Ethnic vote confusion

Victoria University of Wellington New Zealand Professor Jon Fraenkel (right) with Citizens Constitutional Forum Chief Executive Officer Sara Bulutani Mataitawakilai at the Role of Election in a Democracy Seminar in Lautoka. Picture: REINAL CHAND

ABOLISHING communal constituencies does not mean an end to ethnic voting, says Professor Jon Fraenkel from the Victoria University of Wellington, New Zealand.

Prof Fraenkel was a guest speaker during a seminar on the role of elections in a democracy organised in Lautoka on Thursday.

He said there had been confused discussions about ethnic voting in Fiji.

“Getting rid of constituencies that classify people by race was a sensible and necessary reform, but it does not stop voters from supporting parties they perceive as defending their ethnic interests.
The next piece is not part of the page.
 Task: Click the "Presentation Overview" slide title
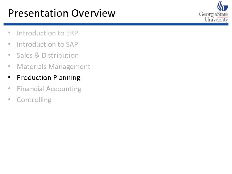click(62, 13)
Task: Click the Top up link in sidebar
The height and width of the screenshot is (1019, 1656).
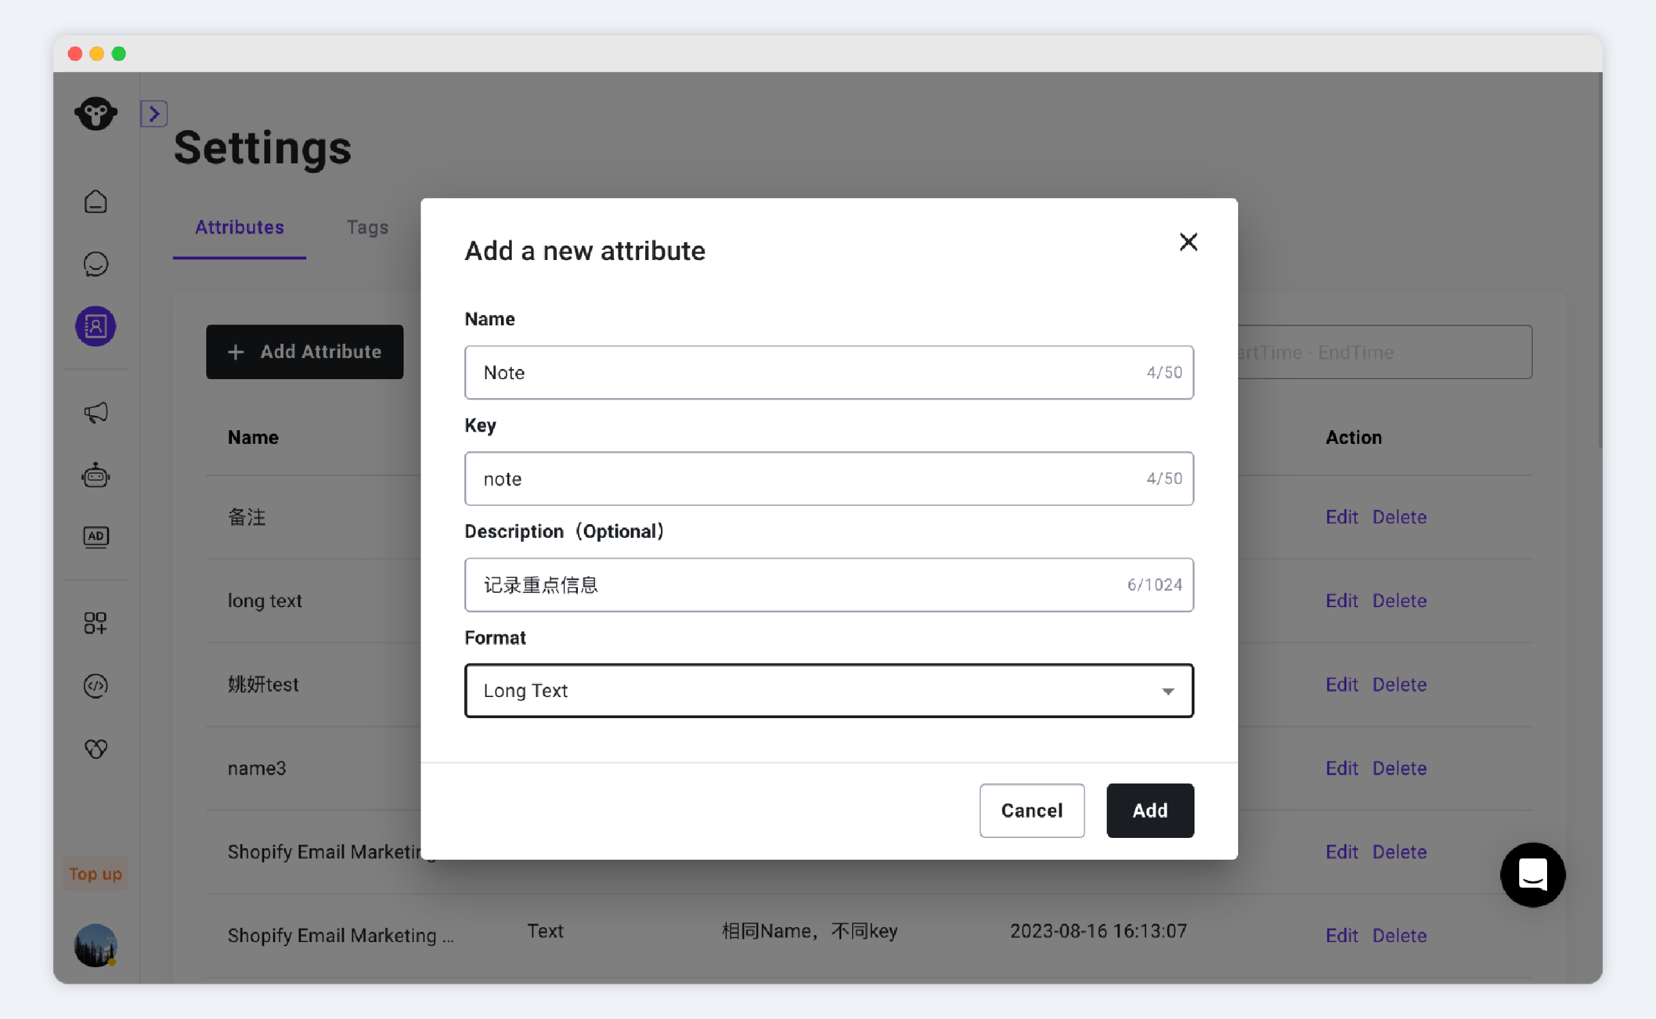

Nor are efforts to ban such parties likely either to be effective or helpful.

Even ostensibly non-ethnic parties can rely on a solid ethnic vote as we saw with the Fiji Labour Party in the 1990s and 2000.

“The signboards presently up around Fiji encouraging citizens to “embrace godliness, reject racism and bigotry” themselves testify to a continuing focus on ethnic politics.”

The two-hour long seminar was organised by the Citizens’ Constitutional Forum in collaboration with the University of the South Pacific and International Institute for Democracy and Electoral Assistance (IDEA).